TASK: For this exercise, restate word for word only the lines from the first line of the data to the line containing "Collapse the panel with the up chevron".

Collected data:
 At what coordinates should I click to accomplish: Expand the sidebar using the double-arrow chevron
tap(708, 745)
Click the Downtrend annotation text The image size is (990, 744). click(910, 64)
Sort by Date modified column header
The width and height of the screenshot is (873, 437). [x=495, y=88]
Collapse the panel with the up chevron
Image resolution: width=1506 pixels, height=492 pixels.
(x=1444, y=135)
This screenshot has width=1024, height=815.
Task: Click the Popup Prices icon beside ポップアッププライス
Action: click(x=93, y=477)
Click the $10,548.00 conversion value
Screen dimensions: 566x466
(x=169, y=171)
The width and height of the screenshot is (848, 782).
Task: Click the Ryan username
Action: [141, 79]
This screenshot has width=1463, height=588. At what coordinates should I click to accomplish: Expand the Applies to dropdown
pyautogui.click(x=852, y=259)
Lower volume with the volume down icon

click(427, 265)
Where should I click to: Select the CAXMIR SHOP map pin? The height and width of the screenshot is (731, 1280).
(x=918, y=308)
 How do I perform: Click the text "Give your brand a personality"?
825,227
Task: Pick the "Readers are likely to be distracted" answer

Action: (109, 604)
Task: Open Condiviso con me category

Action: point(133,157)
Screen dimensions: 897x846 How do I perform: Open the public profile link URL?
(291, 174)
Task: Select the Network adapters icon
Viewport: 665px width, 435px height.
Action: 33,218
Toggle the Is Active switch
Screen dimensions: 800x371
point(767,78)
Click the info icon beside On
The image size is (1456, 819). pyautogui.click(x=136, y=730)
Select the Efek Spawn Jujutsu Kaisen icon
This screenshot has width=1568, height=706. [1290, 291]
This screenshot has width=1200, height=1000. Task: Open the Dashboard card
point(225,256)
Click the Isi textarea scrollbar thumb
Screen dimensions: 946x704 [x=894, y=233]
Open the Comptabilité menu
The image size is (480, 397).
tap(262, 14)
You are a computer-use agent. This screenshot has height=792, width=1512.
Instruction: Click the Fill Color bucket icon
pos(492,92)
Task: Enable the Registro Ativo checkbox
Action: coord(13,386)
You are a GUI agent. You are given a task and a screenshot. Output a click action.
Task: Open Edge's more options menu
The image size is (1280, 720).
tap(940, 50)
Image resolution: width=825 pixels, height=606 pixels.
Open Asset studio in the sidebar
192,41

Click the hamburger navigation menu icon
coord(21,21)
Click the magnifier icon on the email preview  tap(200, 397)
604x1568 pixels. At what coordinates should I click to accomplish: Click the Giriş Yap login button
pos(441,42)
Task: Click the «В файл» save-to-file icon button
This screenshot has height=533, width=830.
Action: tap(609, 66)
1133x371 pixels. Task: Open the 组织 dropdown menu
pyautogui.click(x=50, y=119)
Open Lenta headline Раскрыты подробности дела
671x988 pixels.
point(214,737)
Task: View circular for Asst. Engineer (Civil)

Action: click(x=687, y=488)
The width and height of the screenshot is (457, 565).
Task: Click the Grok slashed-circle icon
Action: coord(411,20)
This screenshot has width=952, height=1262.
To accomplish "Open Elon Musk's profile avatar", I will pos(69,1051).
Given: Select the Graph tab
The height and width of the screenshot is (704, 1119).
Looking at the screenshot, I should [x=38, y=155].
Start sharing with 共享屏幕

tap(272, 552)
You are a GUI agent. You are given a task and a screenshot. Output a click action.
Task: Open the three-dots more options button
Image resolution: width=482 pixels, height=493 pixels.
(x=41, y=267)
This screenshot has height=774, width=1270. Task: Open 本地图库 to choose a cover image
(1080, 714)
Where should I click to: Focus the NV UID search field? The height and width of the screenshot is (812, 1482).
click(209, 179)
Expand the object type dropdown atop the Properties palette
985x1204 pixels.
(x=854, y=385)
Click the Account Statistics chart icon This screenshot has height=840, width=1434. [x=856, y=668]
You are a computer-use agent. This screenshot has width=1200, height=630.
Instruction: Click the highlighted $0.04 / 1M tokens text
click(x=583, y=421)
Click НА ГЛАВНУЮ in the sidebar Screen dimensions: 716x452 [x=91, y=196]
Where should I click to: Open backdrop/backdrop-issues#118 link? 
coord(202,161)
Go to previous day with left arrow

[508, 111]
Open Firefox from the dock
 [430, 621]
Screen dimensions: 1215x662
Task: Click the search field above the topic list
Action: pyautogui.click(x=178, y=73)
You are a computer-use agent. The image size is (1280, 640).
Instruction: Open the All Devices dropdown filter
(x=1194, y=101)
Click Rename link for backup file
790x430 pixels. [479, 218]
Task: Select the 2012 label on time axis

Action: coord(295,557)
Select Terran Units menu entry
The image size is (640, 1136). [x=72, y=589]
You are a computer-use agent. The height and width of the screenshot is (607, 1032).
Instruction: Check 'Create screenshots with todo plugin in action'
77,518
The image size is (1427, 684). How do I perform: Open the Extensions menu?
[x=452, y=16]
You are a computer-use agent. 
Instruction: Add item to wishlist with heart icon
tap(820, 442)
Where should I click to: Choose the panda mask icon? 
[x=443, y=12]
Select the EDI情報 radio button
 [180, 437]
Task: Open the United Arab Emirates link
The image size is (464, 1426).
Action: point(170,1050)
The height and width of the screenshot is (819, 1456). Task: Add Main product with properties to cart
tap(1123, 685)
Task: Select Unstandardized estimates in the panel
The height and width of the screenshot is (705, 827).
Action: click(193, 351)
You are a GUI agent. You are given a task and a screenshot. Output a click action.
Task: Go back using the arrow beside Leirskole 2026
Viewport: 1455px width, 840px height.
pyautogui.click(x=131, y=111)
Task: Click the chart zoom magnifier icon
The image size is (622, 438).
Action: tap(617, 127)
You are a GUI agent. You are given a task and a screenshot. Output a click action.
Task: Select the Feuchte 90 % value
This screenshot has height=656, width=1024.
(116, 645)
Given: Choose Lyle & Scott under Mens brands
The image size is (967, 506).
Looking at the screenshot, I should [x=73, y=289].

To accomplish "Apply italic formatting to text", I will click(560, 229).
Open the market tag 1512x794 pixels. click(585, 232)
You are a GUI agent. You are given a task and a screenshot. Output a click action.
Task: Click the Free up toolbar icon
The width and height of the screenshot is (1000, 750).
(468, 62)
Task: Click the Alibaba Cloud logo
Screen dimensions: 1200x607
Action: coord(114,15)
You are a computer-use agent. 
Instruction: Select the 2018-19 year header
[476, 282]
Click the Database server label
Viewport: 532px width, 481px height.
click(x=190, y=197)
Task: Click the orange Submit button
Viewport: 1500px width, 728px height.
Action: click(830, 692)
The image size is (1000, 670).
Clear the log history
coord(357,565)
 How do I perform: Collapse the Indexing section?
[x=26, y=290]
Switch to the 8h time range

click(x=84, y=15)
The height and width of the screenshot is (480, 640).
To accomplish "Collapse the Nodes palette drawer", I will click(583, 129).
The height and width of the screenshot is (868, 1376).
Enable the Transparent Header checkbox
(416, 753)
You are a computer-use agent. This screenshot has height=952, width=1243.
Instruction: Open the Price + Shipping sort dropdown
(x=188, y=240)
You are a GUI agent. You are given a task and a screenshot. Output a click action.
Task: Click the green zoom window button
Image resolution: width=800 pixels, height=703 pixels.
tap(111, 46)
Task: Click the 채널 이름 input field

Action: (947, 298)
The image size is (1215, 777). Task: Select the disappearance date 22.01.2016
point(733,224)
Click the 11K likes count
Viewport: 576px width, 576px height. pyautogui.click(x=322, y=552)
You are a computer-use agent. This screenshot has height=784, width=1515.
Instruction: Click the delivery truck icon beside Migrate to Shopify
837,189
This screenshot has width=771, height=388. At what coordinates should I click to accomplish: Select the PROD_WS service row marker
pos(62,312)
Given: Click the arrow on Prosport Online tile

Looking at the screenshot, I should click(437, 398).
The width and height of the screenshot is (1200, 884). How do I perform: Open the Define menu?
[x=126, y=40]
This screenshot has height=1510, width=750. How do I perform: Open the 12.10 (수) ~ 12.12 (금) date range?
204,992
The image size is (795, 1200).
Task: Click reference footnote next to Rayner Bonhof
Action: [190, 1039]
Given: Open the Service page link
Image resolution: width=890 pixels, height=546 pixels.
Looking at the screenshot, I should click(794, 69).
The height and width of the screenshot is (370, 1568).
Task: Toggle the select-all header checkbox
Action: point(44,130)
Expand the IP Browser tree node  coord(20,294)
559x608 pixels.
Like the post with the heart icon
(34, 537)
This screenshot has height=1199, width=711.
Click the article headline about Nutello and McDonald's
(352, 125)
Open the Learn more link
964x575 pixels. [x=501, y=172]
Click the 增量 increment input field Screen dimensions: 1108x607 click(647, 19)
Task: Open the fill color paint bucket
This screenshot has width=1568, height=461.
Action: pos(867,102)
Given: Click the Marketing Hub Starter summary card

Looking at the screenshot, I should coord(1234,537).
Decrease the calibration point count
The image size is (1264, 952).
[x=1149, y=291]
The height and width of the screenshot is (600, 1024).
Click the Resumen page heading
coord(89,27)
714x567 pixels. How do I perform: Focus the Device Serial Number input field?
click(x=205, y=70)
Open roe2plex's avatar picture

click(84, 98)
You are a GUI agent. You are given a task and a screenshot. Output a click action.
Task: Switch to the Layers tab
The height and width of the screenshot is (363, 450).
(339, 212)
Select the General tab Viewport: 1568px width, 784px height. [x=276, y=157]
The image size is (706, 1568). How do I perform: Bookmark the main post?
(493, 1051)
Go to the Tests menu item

OUTPUT OF THE EXERCISE:
 At what coordinates should I click to accomplish: Expand the sidebar using the double-arrow chevron
tap(708, 745)
Click the Downtrend annotation text The image size is (990, 744). click(910, 64)
Sort by Date modified column header
The width and height of the screenshot is (873, 437). [x=495, y=88]
Collapse the panel with the up chevron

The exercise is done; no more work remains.